The penalties wouldn't stop there, of course. According to ComputerWorld, the bill contains provisions that would mandate a 120-day notice before a call center could be moved out of the US, require call center operators identify the country where the center is based, and require the operators to transfer the caller to a US call center if the caller requests it.
The first of these provisions wouldn't be a huge operational deal for most companies, though it would provide ample time for opponents of the move to turn it into a big deal for corporate PR. The other two are intended to be disruptive to operations (and they would be) by adding to the script for call center operators, breaking the flow of interaction with the caller, and providing an opportunity for a significant delay in the transaction as the call is transferred to a US center.
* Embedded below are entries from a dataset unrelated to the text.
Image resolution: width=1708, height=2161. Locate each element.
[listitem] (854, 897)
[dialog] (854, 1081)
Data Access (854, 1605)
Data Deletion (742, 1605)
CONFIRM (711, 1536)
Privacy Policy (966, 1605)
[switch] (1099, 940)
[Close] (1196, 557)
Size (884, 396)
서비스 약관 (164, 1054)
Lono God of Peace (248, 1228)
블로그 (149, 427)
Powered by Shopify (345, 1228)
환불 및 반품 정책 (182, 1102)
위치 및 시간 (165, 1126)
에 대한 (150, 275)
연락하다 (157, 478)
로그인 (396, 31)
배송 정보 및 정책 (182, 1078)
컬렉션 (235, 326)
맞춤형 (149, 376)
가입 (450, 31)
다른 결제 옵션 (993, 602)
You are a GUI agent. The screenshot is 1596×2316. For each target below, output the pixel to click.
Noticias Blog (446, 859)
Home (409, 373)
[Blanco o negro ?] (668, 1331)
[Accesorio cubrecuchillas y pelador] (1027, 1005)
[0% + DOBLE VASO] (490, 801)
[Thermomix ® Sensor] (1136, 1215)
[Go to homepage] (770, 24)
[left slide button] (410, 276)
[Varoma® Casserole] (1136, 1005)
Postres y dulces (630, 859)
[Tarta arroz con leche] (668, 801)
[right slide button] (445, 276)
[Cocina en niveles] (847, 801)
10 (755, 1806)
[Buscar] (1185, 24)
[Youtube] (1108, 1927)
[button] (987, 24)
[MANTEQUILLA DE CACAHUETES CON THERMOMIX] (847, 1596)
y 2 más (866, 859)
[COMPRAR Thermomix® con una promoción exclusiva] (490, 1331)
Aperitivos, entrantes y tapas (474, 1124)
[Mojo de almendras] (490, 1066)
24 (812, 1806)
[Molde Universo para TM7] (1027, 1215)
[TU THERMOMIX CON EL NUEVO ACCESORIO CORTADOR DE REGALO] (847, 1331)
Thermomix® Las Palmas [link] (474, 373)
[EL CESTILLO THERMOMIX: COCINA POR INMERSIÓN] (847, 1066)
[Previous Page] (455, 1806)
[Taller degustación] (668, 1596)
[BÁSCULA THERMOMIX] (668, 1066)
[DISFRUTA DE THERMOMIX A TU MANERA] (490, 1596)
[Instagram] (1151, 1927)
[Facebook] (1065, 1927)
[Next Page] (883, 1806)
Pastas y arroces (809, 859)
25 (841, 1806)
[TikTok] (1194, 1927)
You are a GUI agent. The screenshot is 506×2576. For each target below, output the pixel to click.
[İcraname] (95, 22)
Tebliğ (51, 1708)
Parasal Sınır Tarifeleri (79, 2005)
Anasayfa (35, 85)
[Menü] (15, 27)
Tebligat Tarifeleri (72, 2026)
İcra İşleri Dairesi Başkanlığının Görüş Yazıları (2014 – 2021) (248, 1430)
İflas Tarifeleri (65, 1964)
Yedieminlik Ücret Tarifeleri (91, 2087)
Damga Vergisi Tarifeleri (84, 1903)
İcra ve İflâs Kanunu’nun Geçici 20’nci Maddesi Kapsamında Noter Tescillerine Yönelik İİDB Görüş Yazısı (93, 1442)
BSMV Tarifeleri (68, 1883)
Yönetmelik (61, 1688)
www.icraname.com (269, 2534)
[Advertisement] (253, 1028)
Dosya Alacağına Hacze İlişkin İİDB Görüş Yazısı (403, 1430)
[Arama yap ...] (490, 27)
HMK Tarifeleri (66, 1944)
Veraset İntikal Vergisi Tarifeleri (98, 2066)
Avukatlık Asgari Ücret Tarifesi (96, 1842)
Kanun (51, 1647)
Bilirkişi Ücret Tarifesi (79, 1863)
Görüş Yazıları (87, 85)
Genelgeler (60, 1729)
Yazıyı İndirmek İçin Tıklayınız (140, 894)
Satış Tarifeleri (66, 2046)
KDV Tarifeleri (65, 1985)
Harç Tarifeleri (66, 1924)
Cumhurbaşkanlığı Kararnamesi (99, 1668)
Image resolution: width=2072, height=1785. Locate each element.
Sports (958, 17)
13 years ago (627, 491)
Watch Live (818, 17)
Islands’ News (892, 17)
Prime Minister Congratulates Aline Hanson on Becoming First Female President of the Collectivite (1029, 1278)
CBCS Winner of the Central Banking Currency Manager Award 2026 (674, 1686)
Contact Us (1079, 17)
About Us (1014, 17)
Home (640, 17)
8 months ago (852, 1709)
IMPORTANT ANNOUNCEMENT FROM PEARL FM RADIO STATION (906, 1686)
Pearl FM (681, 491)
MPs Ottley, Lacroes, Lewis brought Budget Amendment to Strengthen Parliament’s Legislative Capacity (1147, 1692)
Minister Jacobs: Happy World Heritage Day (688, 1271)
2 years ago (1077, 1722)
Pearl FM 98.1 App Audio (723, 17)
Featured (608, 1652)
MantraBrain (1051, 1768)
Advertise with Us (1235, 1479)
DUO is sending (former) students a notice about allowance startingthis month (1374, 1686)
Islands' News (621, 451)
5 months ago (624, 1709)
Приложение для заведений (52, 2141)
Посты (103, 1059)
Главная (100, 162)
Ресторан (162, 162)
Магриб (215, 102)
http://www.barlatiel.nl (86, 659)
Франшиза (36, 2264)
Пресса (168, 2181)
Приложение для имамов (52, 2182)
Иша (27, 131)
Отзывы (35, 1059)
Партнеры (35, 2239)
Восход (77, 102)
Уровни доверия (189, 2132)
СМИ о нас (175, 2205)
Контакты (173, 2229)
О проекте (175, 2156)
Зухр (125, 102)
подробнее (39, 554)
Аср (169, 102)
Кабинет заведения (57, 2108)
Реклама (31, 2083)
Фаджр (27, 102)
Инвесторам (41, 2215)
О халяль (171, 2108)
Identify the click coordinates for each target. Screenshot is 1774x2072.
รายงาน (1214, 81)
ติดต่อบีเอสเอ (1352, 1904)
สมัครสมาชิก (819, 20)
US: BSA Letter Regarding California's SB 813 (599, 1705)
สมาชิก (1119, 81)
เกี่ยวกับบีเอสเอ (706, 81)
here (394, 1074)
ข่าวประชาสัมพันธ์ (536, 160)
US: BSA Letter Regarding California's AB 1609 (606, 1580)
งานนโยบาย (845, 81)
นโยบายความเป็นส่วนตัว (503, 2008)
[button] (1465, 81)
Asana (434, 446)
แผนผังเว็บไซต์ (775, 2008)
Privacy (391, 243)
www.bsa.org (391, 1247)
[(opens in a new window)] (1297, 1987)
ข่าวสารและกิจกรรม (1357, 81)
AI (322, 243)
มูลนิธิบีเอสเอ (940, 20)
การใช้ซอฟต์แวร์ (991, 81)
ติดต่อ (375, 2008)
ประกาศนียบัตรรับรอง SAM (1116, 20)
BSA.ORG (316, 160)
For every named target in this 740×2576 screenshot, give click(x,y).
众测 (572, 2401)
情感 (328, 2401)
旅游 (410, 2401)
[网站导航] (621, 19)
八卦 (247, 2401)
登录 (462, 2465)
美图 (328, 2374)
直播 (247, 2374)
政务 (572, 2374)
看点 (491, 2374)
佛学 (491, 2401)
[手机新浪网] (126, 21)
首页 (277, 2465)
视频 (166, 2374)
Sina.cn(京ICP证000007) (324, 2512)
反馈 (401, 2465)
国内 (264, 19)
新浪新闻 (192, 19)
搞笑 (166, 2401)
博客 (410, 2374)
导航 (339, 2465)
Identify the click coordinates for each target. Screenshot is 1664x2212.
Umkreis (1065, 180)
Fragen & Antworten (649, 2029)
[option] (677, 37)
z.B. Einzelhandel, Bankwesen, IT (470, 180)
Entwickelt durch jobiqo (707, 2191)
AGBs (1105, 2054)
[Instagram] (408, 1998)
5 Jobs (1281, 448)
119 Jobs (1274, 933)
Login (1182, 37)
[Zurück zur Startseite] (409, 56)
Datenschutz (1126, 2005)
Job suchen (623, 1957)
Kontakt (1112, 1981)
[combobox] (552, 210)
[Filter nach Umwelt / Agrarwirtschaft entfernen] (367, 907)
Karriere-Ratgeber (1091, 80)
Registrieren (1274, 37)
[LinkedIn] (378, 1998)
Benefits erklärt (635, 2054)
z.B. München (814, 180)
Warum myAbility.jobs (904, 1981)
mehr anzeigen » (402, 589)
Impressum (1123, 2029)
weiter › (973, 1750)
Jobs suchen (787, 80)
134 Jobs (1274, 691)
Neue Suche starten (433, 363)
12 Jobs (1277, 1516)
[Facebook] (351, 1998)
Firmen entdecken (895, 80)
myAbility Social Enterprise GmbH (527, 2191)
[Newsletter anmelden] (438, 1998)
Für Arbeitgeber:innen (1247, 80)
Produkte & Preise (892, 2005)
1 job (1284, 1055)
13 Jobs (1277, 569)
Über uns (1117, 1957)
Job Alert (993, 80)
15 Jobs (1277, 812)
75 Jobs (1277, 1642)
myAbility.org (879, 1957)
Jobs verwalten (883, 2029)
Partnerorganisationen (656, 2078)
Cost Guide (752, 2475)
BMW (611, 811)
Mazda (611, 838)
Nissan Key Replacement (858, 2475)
As I mentioned above, there is no guarantee the bill will become law. In addition to the institutional hurdles that must be cleared, the governments of India and the Philippines are lobbying against the bill and can deploy significant resources to this cause. Regardless of whether the bill passes in anything like its current form, its existence is an indication of the mood in Washington and much of the country. In a still-fragile economy, companies must be sensitive to the wishes, preferences, and, yes, prejudices of their customers. CIOs in financial services companies would do well to have contingency plans at the ready should the political and economic climates change for international call centers.
Keeping a close eye on Congress isn't a bad idea, either.